[Start of Attachment]
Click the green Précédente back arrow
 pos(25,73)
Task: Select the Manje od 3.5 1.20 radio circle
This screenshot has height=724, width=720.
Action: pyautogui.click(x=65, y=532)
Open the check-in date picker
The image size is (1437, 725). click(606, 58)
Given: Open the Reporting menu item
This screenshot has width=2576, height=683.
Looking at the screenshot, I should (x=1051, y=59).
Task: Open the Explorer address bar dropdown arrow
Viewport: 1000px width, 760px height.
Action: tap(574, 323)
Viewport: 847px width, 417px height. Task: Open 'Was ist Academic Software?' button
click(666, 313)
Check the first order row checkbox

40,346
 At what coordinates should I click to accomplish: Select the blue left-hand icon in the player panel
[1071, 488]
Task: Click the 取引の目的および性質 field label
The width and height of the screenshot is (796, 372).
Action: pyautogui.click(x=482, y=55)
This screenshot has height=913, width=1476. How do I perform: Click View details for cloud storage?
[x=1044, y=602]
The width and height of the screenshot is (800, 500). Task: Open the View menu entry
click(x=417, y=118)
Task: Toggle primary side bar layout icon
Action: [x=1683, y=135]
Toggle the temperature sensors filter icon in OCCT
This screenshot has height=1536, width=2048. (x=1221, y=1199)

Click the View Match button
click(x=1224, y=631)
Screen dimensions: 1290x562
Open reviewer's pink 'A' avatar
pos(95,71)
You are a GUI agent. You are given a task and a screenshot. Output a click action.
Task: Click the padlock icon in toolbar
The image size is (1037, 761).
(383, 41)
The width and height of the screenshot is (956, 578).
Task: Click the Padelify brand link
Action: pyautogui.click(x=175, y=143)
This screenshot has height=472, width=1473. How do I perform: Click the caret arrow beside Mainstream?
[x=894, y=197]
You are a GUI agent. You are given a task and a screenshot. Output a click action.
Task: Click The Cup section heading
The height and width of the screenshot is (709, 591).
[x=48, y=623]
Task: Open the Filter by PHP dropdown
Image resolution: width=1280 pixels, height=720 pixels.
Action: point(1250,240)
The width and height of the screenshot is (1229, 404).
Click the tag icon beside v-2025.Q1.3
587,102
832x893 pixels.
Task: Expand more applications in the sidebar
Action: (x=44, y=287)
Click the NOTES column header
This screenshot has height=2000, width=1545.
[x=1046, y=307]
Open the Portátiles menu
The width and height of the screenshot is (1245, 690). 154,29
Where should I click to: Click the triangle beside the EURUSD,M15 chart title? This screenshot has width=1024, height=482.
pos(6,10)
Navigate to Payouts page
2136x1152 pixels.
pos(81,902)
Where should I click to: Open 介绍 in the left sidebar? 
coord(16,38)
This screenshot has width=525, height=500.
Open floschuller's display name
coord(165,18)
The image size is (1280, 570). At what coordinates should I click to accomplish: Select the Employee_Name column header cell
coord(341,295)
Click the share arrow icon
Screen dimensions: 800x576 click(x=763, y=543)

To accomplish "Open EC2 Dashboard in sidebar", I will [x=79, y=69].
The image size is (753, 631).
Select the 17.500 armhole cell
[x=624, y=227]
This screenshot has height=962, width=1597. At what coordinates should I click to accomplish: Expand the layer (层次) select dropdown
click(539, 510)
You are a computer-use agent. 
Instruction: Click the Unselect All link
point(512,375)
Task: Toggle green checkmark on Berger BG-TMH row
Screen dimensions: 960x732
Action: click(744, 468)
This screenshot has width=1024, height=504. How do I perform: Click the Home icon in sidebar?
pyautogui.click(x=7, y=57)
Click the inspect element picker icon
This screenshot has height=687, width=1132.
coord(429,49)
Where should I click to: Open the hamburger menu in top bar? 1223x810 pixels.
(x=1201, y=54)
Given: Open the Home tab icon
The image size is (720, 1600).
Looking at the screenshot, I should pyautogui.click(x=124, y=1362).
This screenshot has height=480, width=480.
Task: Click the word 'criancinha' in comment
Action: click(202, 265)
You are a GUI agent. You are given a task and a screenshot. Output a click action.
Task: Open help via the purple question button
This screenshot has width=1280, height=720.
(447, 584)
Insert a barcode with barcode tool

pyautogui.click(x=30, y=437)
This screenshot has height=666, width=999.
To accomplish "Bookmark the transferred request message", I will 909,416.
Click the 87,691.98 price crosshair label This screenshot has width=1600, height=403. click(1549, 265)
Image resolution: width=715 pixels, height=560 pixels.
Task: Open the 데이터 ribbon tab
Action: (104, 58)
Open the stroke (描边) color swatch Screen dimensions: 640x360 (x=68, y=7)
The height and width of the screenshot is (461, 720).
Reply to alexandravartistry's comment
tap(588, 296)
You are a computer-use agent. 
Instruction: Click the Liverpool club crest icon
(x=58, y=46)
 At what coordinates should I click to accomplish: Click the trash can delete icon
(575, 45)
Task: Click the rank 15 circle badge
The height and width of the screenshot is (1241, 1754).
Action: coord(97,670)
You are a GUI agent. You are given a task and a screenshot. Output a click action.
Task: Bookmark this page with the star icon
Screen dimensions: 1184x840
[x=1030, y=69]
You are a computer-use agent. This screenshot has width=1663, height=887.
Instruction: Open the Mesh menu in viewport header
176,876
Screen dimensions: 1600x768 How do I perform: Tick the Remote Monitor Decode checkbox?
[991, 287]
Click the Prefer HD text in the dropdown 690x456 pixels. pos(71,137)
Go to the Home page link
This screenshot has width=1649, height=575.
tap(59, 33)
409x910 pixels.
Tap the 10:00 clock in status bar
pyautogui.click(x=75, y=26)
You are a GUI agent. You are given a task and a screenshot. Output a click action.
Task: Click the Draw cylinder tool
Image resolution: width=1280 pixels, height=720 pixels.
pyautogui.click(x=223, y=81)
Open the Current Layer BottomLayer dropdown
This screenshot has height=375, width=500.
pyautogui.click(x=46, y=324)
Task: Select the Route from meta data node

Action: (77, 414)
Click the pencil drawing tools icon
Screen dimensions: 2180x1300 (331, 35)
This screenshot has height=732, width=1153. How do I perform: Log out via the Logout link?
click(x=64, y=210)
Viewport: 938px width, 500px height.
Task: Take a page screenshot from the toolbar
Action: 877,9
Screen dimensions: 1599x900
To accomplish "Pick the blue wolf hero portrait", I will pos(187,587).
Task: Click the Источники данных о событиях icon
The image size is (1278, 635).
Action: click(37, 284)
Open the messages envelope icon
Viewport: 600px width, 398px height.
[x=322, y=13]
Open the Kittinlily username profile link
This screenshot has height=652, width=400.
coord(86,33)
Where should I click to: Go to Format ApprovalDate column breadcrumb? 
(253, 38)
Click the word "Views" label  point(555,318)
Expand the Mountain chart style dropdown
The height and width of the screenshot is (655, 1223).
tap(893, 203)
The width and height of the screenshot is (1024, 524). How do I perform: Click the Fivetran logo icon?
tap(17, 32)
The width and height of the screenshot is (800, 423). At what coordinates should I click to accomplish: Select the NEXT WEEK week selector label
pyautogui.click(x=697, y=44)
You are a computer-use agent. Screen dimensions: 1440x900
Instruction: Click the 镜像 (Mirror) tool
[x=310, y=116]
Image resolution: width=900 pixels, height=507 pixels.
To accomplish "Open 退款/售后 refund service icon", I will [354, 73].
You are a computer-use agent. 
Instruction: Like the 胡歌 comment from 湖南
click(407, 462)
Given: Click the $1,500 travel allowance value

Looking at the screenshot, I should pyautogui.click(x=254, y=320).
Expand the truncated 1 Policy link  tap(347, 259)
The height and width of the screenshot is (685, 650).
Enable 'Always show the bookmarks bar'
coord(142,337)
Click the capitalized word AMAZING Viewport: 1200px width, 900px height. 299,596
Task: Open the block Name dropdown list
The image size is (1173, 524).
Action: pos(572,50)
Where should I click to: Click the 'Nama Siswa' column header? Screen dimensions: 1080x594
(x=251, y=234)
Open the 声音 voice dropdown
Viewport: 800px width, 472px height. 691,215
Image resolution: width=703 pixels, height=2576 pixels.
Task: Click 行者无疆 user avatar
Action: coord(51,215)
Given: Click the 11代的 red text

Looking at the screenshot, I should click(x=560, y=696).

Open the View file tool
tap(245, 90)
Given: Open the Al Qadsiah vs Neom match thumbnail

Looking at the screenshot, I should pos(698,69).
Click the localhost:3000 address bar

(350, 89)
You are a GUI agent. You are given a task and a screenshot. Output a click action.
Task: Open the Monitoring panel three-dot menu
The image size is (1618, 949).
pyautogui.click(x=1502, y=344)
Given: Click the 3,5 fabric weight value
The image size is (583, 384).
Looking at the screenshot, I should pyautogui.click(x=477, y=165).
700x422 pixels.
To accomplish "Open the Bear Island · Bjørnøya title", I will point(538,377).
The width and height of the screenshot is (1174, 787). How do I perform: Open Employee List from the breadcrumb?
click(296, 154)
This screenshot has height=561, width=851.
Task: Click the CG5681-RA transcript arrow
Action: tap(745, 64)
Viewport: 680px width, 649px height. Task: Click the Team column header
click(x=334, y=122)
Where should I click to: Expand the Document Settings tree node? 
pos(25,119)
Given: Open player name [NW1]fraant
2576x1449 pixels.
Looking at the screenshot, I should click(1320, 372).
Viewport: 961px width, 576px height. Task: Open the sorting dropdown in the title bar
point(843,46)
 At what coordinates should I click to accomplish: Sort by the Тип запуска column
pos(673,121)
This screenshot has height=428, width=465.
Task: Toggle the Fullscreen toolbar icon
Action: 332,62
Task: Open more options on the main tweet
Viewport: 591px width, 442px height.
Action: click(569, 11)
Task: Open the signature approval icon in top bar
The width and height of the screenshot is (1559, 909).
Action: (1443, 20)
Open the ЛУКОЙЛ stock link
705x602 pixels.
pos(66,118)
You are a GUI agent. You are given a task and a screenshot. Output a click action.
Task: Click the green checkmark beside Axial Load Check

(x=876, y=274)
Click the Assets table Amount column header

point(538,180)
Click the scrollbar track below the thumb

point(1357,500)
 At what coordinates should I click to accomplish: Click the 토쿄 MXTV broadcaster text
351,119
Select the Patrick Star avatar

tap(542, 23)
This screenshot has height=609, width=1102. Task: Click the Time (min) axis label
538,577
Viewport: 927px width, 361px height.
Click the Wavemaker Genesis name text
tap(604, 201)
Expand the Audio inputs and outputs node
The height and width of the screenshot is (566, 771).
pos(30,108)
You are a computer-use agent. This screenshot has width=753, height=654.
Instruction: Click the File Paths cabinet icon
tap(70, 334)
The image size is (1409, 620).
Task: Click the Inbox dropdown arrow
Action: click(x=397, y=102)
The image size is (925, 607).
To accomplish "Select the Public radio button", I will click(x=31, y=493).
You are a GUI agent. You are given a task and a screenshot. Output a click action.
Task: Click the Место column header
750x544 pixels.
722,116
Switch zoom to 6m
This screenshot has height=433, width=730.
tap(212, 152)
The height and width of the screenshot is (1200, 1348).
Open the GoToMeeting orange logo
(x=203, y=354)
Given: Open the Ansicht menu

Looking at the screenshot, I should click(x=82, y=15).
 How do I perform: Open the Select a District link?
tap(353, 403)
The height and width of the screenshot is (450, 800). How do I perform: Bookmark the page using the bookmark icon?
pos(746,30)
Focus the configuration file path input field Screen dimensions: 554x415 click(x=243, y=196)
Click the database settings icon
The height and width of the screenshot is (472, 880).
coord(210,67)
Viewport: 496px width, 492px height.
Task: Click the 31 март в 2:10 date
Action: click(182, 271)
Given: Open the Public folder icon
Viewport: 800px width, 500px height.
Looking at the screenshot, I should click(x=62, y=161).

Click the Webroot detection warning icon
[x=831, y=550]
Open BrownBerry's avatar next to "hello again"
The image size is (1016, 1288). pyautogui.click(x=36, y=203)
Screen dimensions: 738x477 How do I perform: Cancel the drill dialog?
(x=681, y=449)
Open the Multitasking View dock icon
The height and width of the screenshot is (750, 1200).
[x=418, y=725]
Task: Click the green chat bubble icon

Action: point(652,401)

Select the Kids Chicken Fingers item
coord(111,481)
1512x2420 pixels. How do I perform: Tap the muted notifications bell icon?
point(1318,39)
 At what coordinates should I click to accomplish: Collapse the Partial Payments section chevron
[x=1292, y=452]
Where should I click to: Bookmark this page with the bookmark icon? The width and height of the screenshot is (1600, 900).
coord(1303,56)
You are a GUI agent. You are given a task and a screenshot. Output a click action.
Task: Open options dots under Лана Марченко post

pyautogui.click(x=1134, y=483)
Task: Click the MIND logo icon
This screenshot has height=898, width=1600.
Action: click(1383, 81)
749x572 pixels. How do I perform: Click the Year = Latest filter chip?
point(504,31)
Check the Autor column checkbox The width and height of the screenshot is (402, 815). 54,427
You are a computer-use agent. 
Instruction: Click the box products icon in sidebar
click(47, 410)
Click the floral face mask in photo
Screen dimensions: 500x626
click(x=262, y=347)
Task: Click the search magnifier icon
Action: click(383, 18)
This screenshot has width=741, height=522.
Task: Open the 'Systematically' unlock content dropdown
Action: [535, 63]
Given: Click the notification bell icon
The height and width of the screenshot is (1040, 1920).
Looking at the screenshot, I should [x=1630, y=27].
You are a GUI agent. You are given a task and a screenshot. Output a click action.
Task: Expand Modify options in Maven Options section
[End of Attachment]
Work request:
Your answer must consist solely of the lines above between the line holding "How do I perform: Open the" and the line holding "Task: Click the MIND logo icon", inclusive, copied exactly.

Response:
 How do I perform: Open the Select a District link?
tap(353, 403)
The height and width of the screenshot is (450, 800). How do I perform: Bookmark the page using the bookmark icon?
pos(746,30)
Focus the configuration file path input field Screen dimensions: 554x415 click(x=243, y=196)
Click the database settings icon
The height and width of the screenshot is (472, 880).
coord(210,67)
Viewport: 496px width, 492px height.
Task: Click the 31 март в 2:10 date
Action: click(182, 271)
Given: Open the Public folder icon
Viewport: 800px width, 500px height.
Looking at the screenshot, I should click(x=62, y=161).

Click the Webroot detection warning icon
[x=831, y=550]
Open BrownBerry's avatar next to "hello again"
The image size is (1016, 1288). pyautogui.click(x=36, y=203)
Screen dimensions: 738x477 How do I perform: Cancel the drill dialog?
(x=681, y=449)
Open the Multitasking View dock icon
The height and width of the screenshot is (750, 1200).
[x=418, y=725]
Task: Click the green chat bubble icon

Action: point(652,401)

Select the Kids Chicken Fingers item
coord(111,481)
1512x2420 pixels. How do I perform: Tap the muted notifications bell icon?
point(1318,39)
 At what coordinates should I click to accomplish: Collapse the Partial Payments section chevron
[x=1292, y=452]
Where should I click to: Bookmark this page with the bookmark icon? The width and height of the screenshot is (1600, 900).
coord(1303,56)
You are a GUI agent. You are given a task and a screenshot. Output a click action.
Task: Open options dots under Лана Марченко post

pyautogui.click(x=1134, y=483)
Task: Click the MIND logo icon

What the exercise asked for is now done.